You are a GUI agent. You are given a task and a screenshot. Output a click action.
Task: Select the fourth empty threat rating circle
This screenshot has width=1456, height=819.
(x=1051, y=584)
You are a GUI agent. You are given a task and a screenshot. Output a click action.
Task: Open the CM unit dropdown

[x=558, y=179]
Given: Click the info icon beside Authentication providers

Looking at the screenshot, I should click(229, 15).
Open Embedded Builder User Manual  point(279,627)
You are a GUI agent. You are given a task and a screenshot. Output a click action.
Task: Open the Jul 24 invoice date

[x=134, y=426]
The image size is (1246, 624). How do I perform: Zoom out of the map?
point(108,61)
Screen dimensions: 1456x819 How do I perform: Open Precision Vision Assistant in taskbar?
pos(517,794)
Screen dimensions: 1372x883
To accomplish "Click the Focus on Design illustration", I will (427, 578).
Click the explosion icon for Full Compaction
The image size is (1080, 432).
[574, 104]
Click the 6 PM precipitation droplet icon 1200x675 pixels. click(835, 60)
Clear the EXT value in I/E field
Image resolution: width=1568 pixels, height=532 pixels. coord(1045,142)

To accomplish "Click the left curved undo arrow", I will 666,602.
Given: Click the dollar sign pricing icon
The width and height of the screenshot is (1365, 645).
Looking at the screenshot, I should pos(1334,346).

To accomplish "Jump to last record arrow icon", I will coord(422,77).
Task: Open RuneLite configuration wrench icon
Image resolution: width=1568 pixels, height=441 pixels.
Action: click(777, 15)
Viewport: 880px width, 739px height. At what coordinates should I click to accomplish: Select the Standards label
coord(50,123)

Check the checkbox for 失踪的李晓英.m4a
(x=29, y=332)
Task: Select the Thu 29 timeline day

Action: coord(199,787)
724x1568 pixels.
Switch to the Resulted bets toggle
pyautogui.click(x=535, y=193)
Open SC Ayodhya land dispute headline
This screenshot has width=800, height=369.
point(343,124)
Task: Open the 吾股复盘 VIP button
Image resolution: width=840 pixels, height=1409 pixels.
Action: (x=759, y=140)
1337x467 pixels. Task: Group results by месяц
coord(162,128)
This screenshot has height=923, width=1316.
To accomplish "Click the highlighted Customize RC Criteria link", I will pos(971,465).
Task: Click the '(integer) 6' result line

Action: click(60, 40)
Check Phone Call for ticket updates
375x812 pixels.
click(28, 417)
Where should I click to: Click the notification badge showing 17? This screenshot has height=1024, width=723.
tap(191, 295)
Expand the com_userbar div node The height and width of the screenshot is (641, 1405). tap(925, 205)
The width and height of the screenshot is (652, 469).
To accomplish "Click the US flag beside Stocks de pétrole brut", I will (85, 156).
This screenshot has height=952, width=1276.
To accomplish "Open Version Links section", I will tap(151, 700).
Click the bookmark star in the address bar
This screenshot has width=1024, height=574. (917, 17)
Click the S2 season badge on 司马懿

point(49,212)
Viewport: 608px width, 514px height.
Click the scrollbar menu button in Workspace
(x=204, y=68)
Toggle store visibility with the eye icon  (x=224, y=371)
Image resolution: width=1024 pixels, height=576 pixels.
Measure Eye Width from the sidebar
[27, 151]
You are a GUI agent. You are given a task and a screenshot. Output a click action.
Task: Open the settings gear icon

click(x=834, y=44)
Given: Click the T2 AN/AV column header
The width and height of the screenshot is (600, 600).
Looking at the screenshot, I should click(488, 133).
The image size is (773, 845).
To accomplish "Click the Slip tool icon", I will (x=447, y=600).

Stated problem - Rewrite every one of the records above, substituting "desktop agent" for each occurrence of "GUI agent" and leaving all other text unchanged.

Correct response -
You are a desktop agent. You are given a task and a screenshot. Output a click action.
Task: Select the fourth empty threat rating circle
This screenshot has width=1456, height=819.
(x=1051, y=584)
You are a desktop agent. You are given a task and a screenshot. Output a click action.
Task: Open the CM unit dropdown

[x=558, y=179]
Given: Click the info icon beside Authentication providers

Looking at the screenshot, I should click(229, 15).
Open Embedded Builder User Manual  point(279,627)
You are a desktop agent. You are given a task and a screenshot. Output a click action.
Task: Open the Jul 24 invoice date

[x=134, y=426]
The image size is (1246, 624). How do I perform: Zoom out of the map?
point(108,61)
Screen dimensions: 1456x819 How do I perform: Open Precision Vision Assistant in taskbar?
pos(517,794)
Screen dimensions: 1372x883
To accomplish "Click the Focus on Design illustration", I will (427, 578).
Click the explosion icon for Full Compaction
The image size is (1080, 432).
[574, 104]
Click the 6 PM precipitation droplet icon 1200x675 pixels. click(835, 60)
Clear the EXT value in I/E field
Image resolution: width=1568 pixels, height=532 pixels. coord(1045,142)

To accomplish "Click the left curved undo arrow", I will 666,602.
Given: Click the dollar sign pricing icon
The width and height of the screenshot is (1365, 645).
Looking at the screenshot, I should pos(1334,346).

To accomplish "Jump to last record arrow icon", I will coord(422,77).
Task: Open RuneLite configuration wrench icon
Image resolution: width=1568 pixels, height=441 pixels.
Action: click(777, 15)
Viewport: 880px width, 739px height. At what coordinates should I click to accomplish: Select the Standards label
coord(50,123)

Check the checkbox for 失踪的李晓英.m4a
(x=29, y=332)
Task: Select the Thu 29 timeline day

Action: coord(199,787)
724x1568 pixels.
Switch to the Resulted bets toggle
pyautogui.click(x=535, y=193)
Open SC Ayodhya land dispute headline
This screenshot has width=800, height=369.
point(343,124)
Task: Open the 吾股复盘 VIP button
Image resolution: width=840 pixels, height=1409 pixels.
Action: (x=759, y=140)
1337x467 pixels. Task: Group results by месяц
coord(162,128)
This screenshot has height=923, width=1316.
To accomplish "Click the highlighted Customize RC Criteria link", I will pos(971,465).
Task: Click the '(integer) 6' result line

Action: click(60, 40)
Check Phone Call for ticket updates
375x812 pixels.
click(28, 417)
Where should I click to: Click the notification badge showing 17? This screenshot has height=1024, width=723.
tap(191, 295)
Expand the com_userbar div node The height and width of the screenshot is (641, 1405). tap(925, 205)
The width and height of the screenshot is (652, 469).
To accomplish "Click the US flag beside Stocks de pétrole brut", I will (85, 156).
This screenshot has height=952, width=1276.
To accomplish "Open Version Links section", I will tap(151, 700).
Click the bookmark star in the address bar
This screenshot has width=1024, height=574. (917, 17)
Click the S2 season badge on 司马懿

point(49,212)
Viewport: 608px width, 514px height.
Click the scrollbar menu button in Workspace
(x=204, y=68)
Toggle store visibility with the eye icon  (x=224, y=371)
Image resolution: width=1024 pixels, height=576 pixels.
Measure Eye Width from the sidebar
[27, 151]
You are a desktop agent. You are given a task and a screenshot. Output a click action.
Task: Open the settings gear icon

click(x=834, y=44)
Given: Click the T2 AN/AV column header
The width and height of the screenshot is (600, 600).
Looking at the screenshot, I should click(488, 133).
The image size is (773, 845).
To accomplish "Click the Slip tool icon", I will (x=447, y=600).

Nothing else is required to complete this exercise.